Seven years ago, I took a road trip to Monument Valley, near the Arizona – Utah border, and came home with a puppy. Keeping a skinny, filthy, half-wild mutt I found wandering in the desert could have been a complete disaster, but it was meant to be, and we both knew it at first sight.
On January 14th, 2009, after a long drive from New Mexico, I pulled off the highway onto a random dirt road, parked, and set off across the open desert with my dog Bowie to hike around a distant, unnamed butte.
Rounding the far side, I saw movement under a sage. Crouched in a sliver of shade was a dog, wagging his tail. Something about him made my heart skip a beat. I held onto Bowie, in case the stray was hurt or sick, and talked sweetly to the dog, who cautiously emerged. Then I saw: He was in terrible shape, but filth and ribs aside, he was the spitting image of Bowie.
He was young, six months at the most. I could see the bony points of his hips and the line of his backbone through the matts tangled in his all-black coat. No collar. Clods of dirt were matted between his toes. I coaxed him, but he wouldn’t come closer so I poured some water in a dish and stepped back. He shot forward, desperate for a drink.
Monument Valley was an improbable place to find a dog. We were surrounded by nothing but desert. The only manmade things in sight were a barbed wire fence and my car glinting in the distance, parked on the side of a rarely traveled dirt road. No water, no shade, no people, no houses. Nothing.

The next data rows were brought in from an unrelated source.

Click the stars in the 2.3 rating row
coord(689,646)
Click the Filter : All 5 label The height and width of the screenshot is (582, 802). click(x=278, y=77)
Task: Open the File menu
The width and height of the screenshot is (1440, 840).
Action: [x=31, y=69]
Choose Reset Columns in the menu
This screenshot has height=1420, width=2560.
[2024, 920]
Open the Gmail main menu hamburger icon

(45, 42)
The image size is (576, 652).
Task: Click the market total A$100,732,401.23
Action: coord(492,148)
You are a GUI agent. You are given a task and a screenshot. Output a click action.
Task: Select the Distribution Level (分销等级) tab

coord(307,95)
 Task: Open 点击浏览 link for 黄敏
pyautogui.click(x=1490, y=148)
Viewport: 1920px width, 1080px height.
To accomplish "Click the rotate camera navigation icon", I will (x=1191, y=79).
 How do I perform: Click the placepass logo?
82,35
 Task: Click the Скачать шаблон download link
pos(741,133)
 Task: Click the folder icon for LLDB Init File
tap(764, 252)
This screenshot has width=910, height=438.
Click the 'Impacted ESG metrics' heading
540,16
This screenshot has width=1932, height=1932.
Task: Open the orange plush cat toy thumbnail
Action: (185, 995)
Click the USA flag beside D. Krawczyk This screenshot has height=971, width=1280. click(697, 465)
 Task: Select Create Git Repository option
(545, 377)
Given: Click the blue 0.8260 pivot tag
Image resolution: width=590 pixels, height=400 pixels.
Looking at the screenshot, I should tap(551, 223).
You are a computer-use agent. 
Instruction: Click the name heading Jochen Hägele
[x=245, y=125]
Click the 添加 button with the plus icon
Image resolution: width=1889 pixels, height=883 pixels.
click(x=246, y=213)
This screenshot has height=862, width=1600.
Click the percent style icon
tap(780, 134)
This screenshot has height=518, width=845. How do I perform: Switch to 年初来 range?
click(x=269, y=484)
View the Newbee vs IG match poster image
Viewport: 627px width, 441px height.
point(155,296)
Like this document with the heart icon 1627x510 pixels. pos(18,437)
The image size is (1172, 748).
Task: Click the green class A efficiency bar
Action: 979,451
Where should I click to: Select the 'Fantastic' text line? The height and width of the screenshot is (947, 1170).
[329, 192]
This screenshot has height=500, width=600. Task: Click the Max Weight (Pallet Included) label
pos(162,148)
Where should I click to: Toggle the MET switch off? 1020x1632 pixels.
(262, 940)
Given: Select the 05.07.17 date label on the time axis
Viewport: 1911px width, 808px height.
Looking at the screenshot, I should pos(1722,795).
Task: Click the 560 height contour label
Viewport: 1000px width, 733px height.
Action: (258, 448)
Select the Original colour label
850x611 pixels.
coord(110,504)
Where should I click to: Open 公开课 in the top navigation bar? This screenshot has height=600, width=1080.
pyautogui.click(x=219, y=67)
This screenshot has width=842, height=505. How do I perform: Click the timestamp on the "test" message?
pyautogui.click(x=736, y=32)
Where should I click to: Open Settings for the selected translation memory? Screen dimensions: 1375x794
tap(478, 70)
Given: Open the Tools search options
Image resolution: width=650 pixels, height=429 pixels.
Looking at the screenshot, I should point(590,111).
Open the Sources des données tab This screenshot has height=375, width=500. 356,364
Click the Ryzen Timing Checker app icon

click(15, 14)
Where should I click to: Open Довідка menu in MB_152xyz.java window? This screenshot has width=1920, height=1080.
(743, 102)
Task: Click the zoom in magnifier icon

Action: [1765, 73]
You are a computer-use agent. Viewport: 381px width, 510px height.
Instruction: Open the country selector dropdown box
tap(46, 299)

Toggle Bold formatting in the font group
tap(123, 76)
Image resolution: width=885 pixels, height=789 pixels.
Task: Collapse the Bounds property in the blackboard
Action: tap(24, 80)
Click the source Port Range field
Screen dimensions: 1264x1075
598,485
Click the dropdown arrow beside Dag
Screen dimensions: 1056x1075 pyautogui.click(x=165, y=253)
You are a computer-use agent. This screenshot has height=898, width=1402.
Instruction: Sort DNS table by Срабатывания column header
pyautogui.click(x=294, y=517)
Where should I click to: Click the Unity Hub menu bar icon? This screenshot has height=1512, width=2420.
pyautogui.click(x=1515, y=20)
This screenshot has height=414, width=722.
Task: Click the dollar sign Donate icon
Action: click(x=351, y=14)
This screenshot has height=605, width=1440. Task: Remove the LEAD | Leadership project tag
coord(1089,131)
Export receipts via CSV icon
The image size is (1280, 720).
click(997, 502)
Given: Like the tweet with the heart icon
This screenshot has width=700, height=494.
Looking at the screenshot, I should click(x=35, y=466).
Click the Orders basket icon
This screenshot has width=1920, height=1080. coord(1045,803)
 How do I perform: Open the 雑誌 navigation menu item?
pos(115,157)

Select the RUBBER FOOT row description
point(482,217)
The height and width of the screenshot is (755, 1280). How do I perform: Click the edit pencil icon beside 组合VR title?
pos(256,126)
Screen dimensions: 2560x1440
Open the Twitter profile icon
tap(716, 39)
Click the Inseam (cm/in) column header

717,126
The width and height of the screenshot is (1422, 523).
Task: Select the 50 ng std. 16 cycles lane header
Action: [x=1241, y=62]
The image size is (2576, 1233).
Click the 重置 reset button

I didn’t have any dog food with me. There was nothing else I could do out there for him, but walk and hope he followed. He looked like hell, but I was relieved to see he still had enough energy to be rambunctious. Over the next hour, the three of us circled that nameless, stunning butte, with Bowie and the puppy playing together like long-lost brothers. It was the youngest Bowie, then six, had acted in years.
The puppy was curious about me, but wary, and he was downright afraid of my camera. Every time I pointed it at him, he shied away and so I put it in my backpack and showed him my empty hands. Eventually, the puppy would follow Bowie within a few feet of me, but he always remained just beyond my outstretched hand, his tail wagging and eyes bright, wanting to be friends, but unsure.
Between he and Bowie, it was true love. I’ve never seen two dogs so happy to have made a friend. The two of them romped the whole way back to the car. When we got to the road, I put Bowie in the car and gave the stray more water and a small handful of dog food, not wanting to upset his neglected stomach.
I watched him eat, surprisingly daintily, for a starving dog. Where had he come from? How long had he been out here? Most importantly: What should I do with him? When he finished eating I opened the car door again, and he made the decision for me, jumping in next to Bowie, who outright grinned: Can we keep him?!
Living on the road, housesitting different places every few months, having a second dog – a wild one no less – was totally impractical. But this bedraggled, sweet-eyed creature had crossed my path and chosen to follow me. I wanted to trust him the way he was willing to trust me. I sat in the car for 15 minutes, coming to terms with what I already knew: this dog was mine, then I abandoned my plans to camp out that night, pulled a U-turn and drove straight back to New Mexico with that stinky, wild dog curled up in the backseat.
He slept the entire trip, only occasionally sitting up to look out the window, a road trip natural. I was afraid to let him out of the car. If he ran off it would break my heart and I didn’t want to scare him with a leash. Somewhere along the way, I named him D.O.G.
We got back to the Earthship well after dark and I opened the car door and let him loose. The other two dogs at my place pounced on him, but he sorted himself out like a good-natured dog and soon everybody was running around the driveway together. I took all four on a get-acquainted hike down my long dirt road. The moon was new and the stars were epic; I couldn’t see all-black Dio in the dark, but I was no longer worried about him running away. He had found friends and I knew he’d follow us forever.
It took another day for Dio to let me touch him and a month before he’d roll over for a belly rub. He was especially afraid of men and it was a year until he would willingly go up to strangers. Gradually, he got over his fears of brooms and sticks, running water, bridges and quick movements, though he’s still wary of children and terrified of gun fire.
Seven years later, you’d never know Dio had a rough start. He’s sleek and handsome, obedient, unflinchingly friendly and more worldly than most people. By last count, Dio has been hiking with me in 47 states. (He’s missing Hawaii, Wisconsin, and Minnesota. Bowie has been to 49; he’s only missing Hawaii.) Not bad for a wild dog! He and Bowie are inseparable and people regularly ask me if they’re related. Now 12 years old, Bowie has only a little grey and a touch of arthritis and will still follow me anywhere, though I have to limit his miles to easy ones. Dio has kept both of us young!
When people hear Dio’s story, they usually say he’s a lucky dog, but luck implies chance and I know I was meant to find Dio. Across all the Southwest’s open, rugged space, I pulled my car over at that nondescript spot, went for a trail-less hike to a nameless butte in the middle of nowhere and found a perfect dog. That’s not luck, that’s love.